▶ **REQUIRED ACTION**
Only the lines from the one containing "Open the shopping cart icon" through the end of the entries are to be copied, exactly and without pictures, please.

▶ **MATERIAL PROVIDED**
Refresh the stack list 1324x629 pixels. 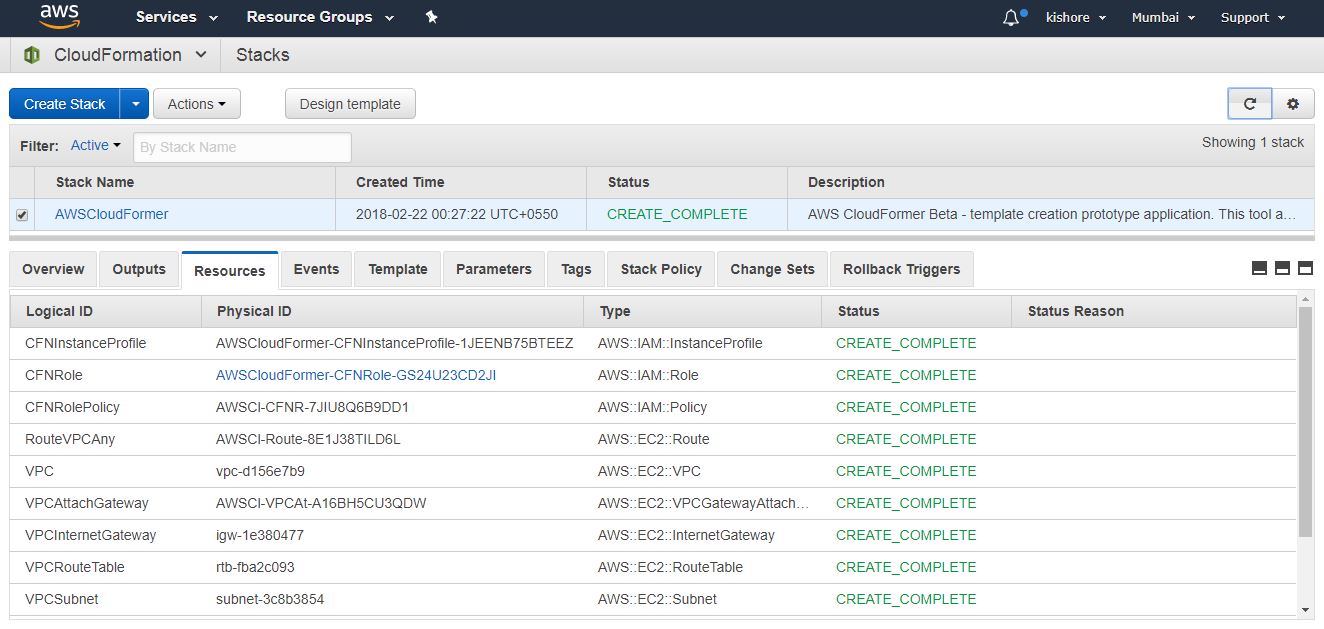coord(1249,104)
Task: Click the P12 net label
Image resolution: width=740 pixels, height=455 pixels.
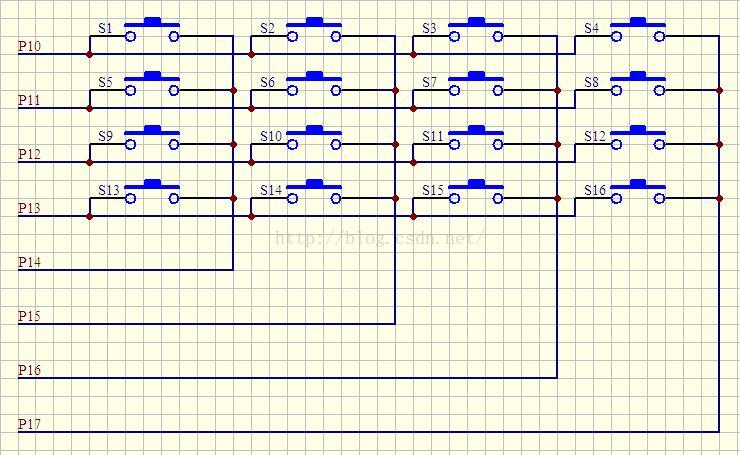Action: click(x=29, y=154)
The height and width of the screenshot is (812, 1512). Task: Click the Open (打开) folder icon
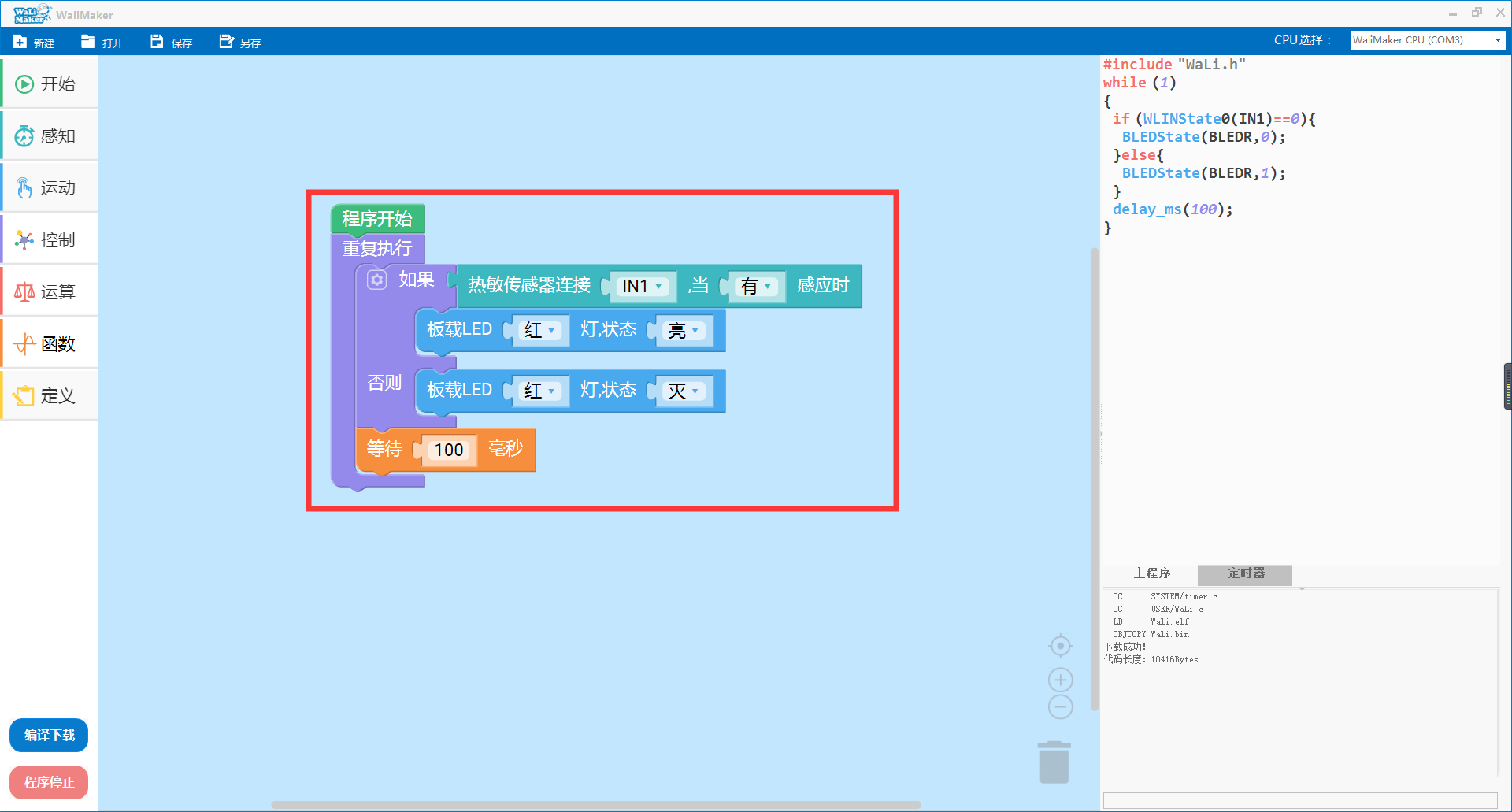coord(88,42)
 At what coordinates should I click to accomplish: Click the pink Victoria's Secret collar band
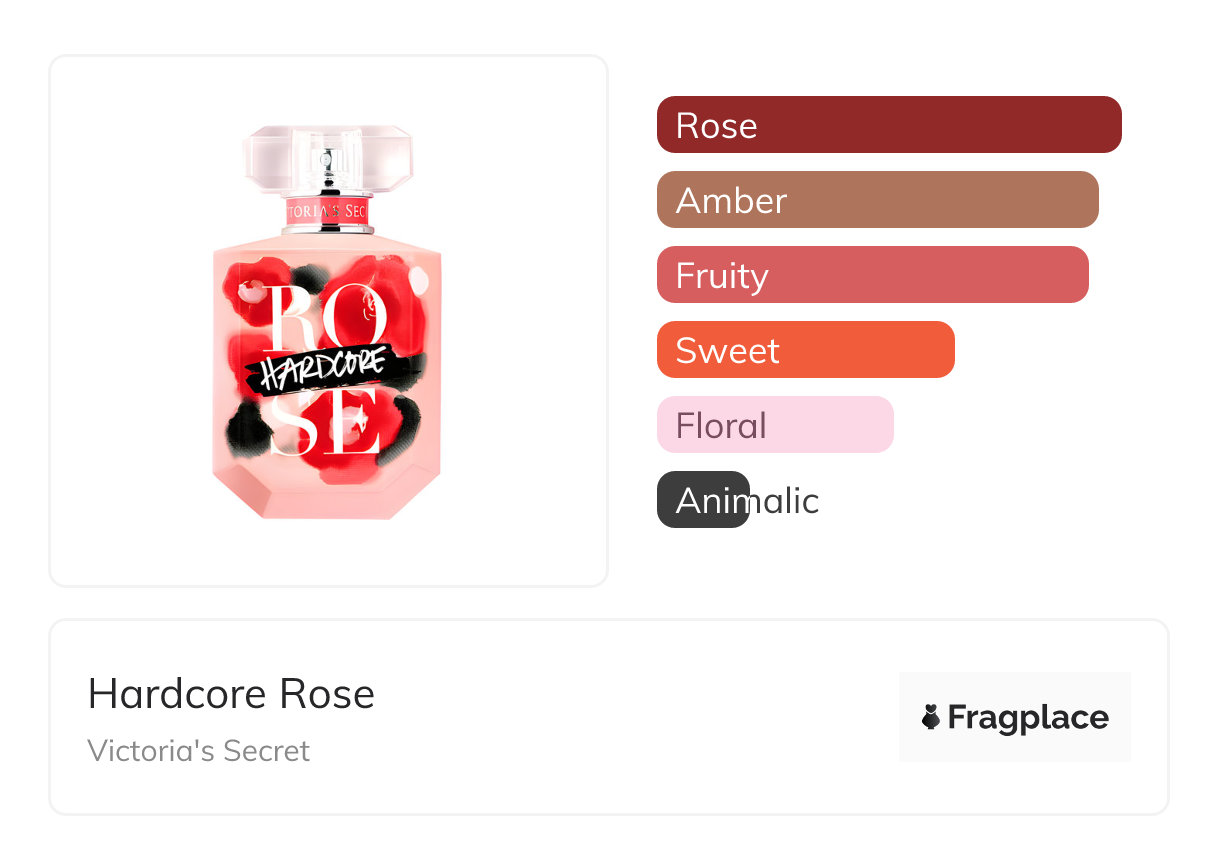point(327,212)
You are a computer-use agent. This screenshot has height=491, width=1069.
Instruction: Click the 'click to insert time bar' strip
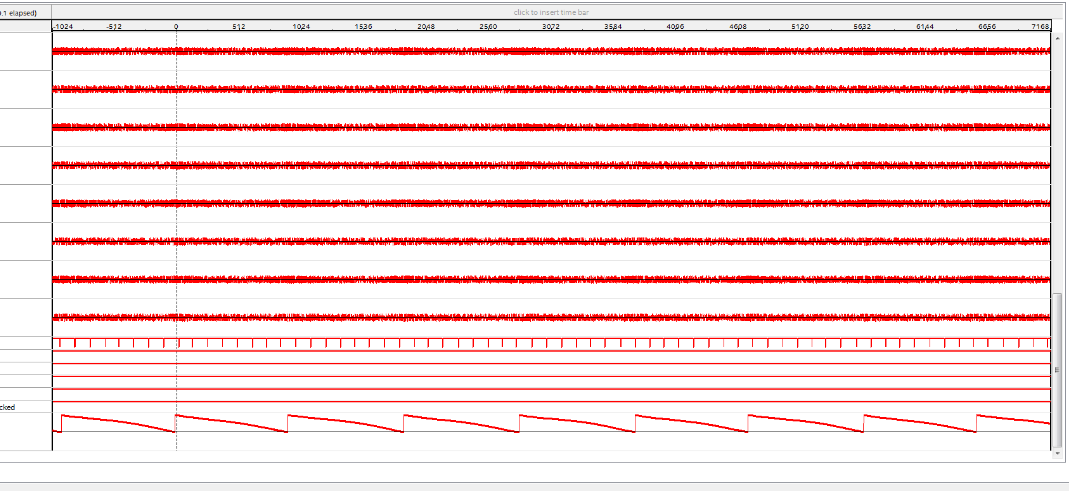551,12
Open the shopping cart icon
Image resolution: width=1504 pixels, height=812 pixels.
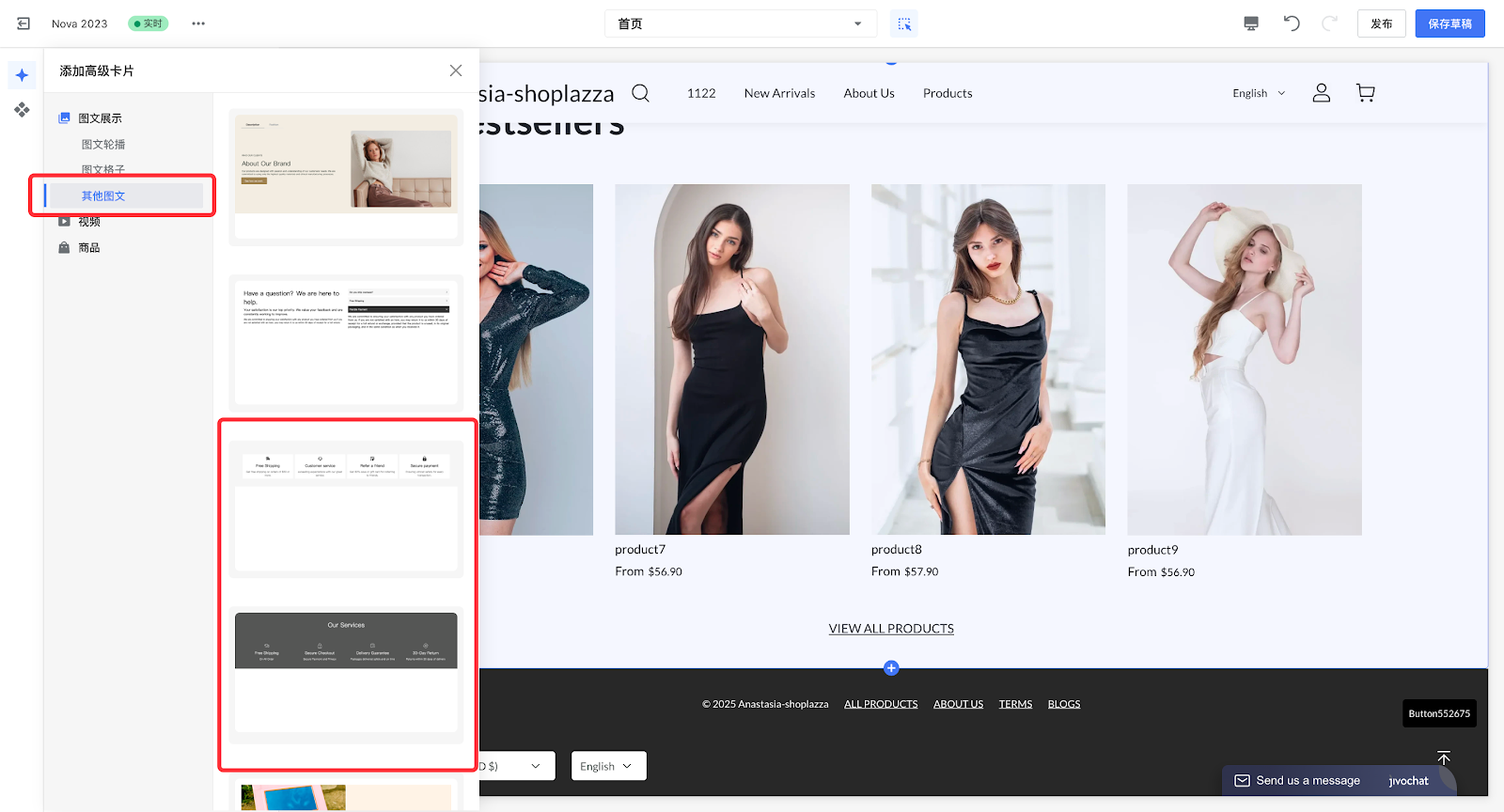click(1365, 93)
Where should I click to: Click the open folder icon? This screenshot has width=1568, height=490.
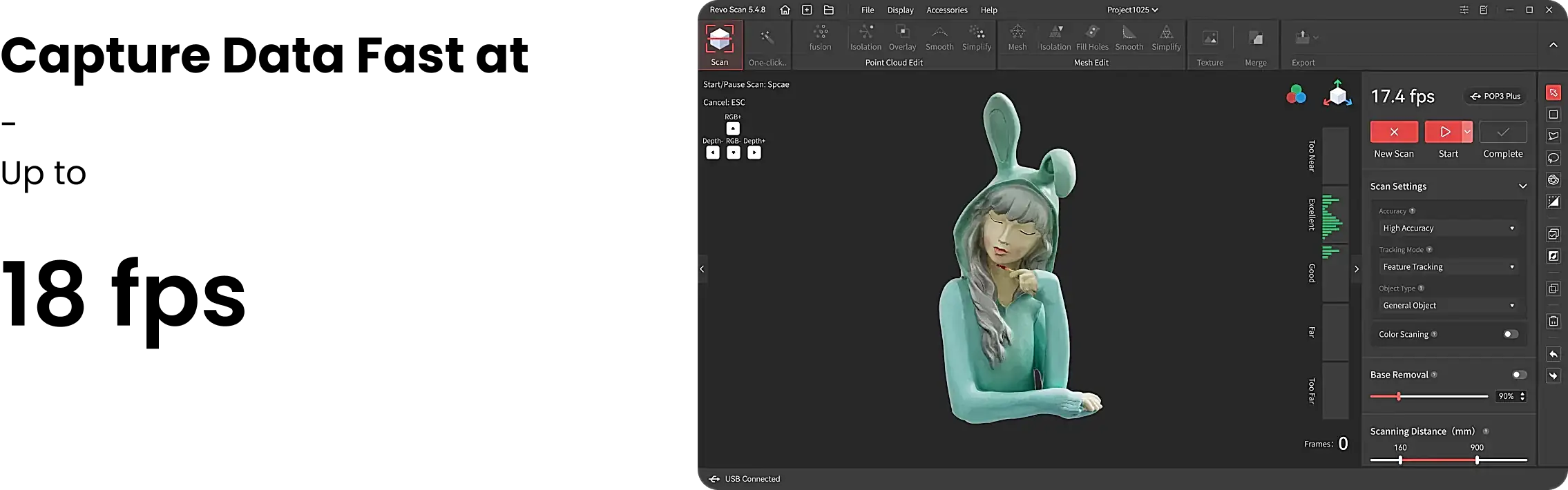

▶ **RESPONSE AREA**
Open the shopping cart icon
Image resolution: width=1504 pixels, height=812 pixels.
click(1365, 93)
Where should I click to: Click the open folder icon? This screenshot has width=1568, height=490.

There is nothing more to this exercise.